Let it never be said that Mercedes-Benz doesn’t swing for the fences. When it came time to dive into the electric vehicle future, the Three-Pointed Star didn’t tiptoe into the pool to test the temperature; they cannonballed into the deep end with the electric equivalent of their iconic S-Class, a slippery long-range cruise missile called the EQS.
Okay, sure, there were previous dalliances with electric mobility like the battery-powered B-Class and the batshit four-motor electric SLS AMG, but those were flings — proofs-of-concept or virtue signals designed to nod towards the future without actually forcing the company to give up on large-displacement naturally-aspirated V8s and twin-turbo V12s. The EQS, though, is the tip of the spear for an entire new lineup of Mercedes EQ models — ones that will mirror, and ultimately replace, the existing lineup of Cs, Es, GLSs, G-wagens and so forth.
And these days, wherever there’s a Benz, there’s an AMG not far behind. As Mercedes’s models have proliferated across different categories, AMG’s lineup has done so even more quickly, now offering not just one but often multiple Affalterbach variants of just about every car in the company’s lineup. With the EQS sedan now on American roads…it wasn’t going to be long before the AMG version followed.
What is the Mercedes-AMG EQS?

It’s the high-performance version of the groundbreaking Mercedes-EQS sedan. In other markets, it goes by the more irritating name of Mercedes-AMG EQS 53 4Matic+, but much like the first Harry Potter book, the name needed to be dumbed down a tad for American audiences. (And if the 53 in the longer name has you wondering whether there’ll be a more potent EQS 63 down the road, well, you’re not alone.)

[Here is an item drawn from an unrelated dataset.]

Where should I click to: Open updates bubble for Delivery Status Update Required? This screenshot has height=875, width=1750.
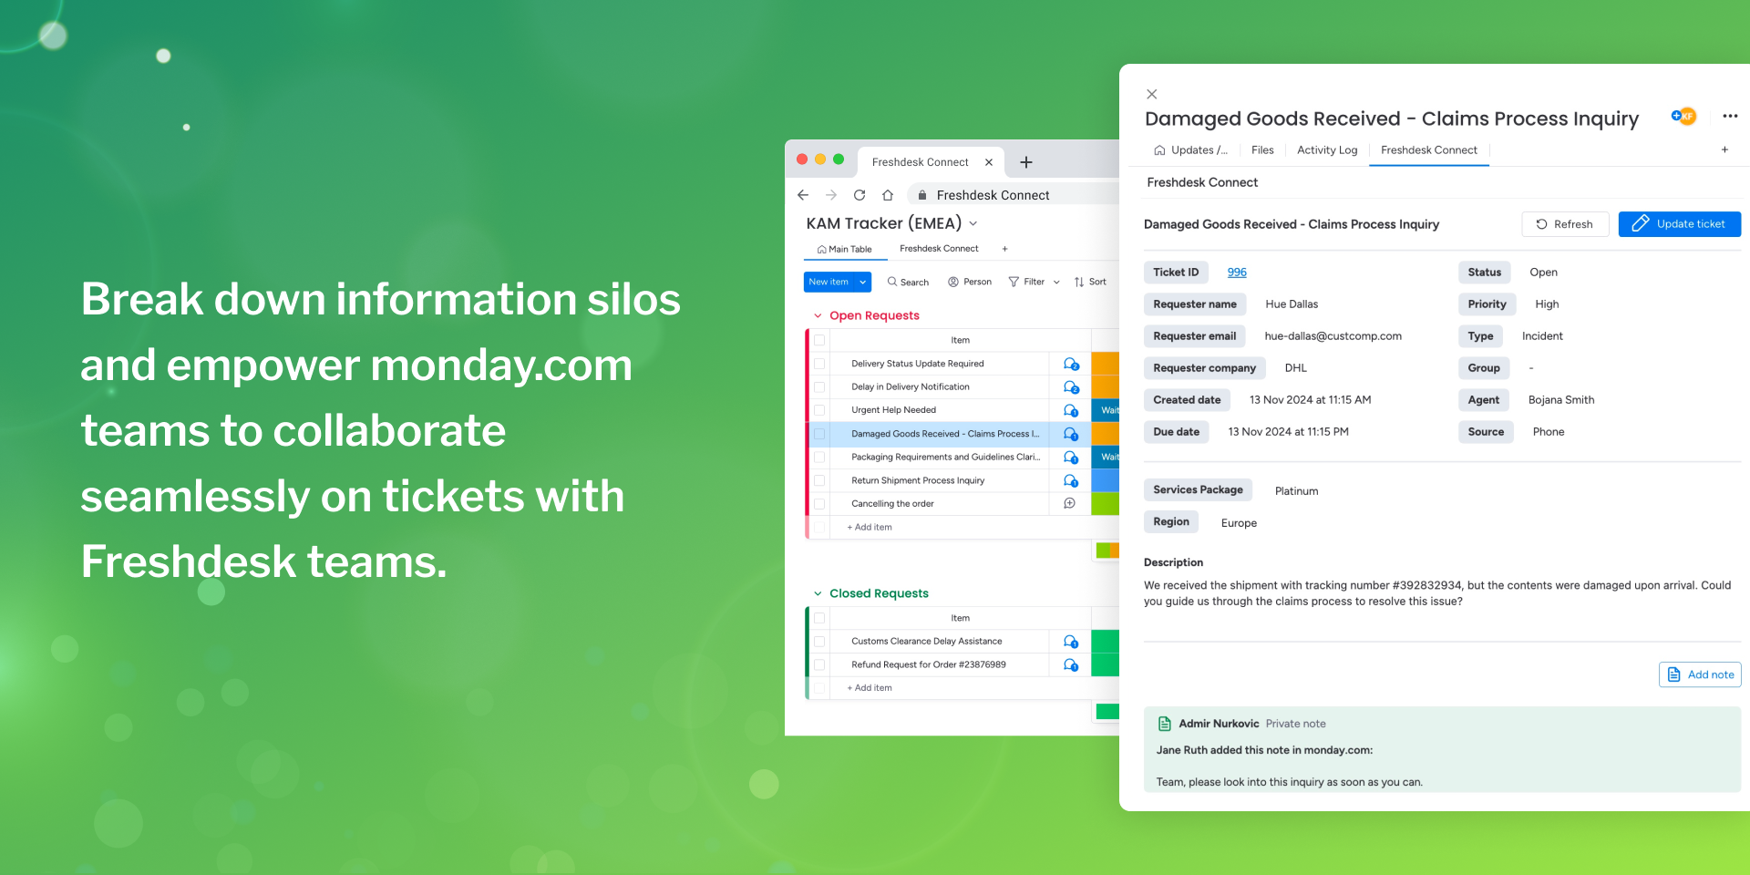pos(1070,364)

They may not be handbuilt by a single person the way AMG’s V8s are, but the AMG EQS does score its own motors — a pair of AMG-specific electric motors, one for each axle to give it all-wheel-drive. Combined, they put out a maximum continuous output of 658 horsepower, but as is quickly becoming tradition for performance EVs, it can temporarily afterburner up to a higher number in short bursts — in this case, 761 horses, but only in Race Start (i.e. launch control) and only if you spend the extra money on the AMG Dynamic Plus Package.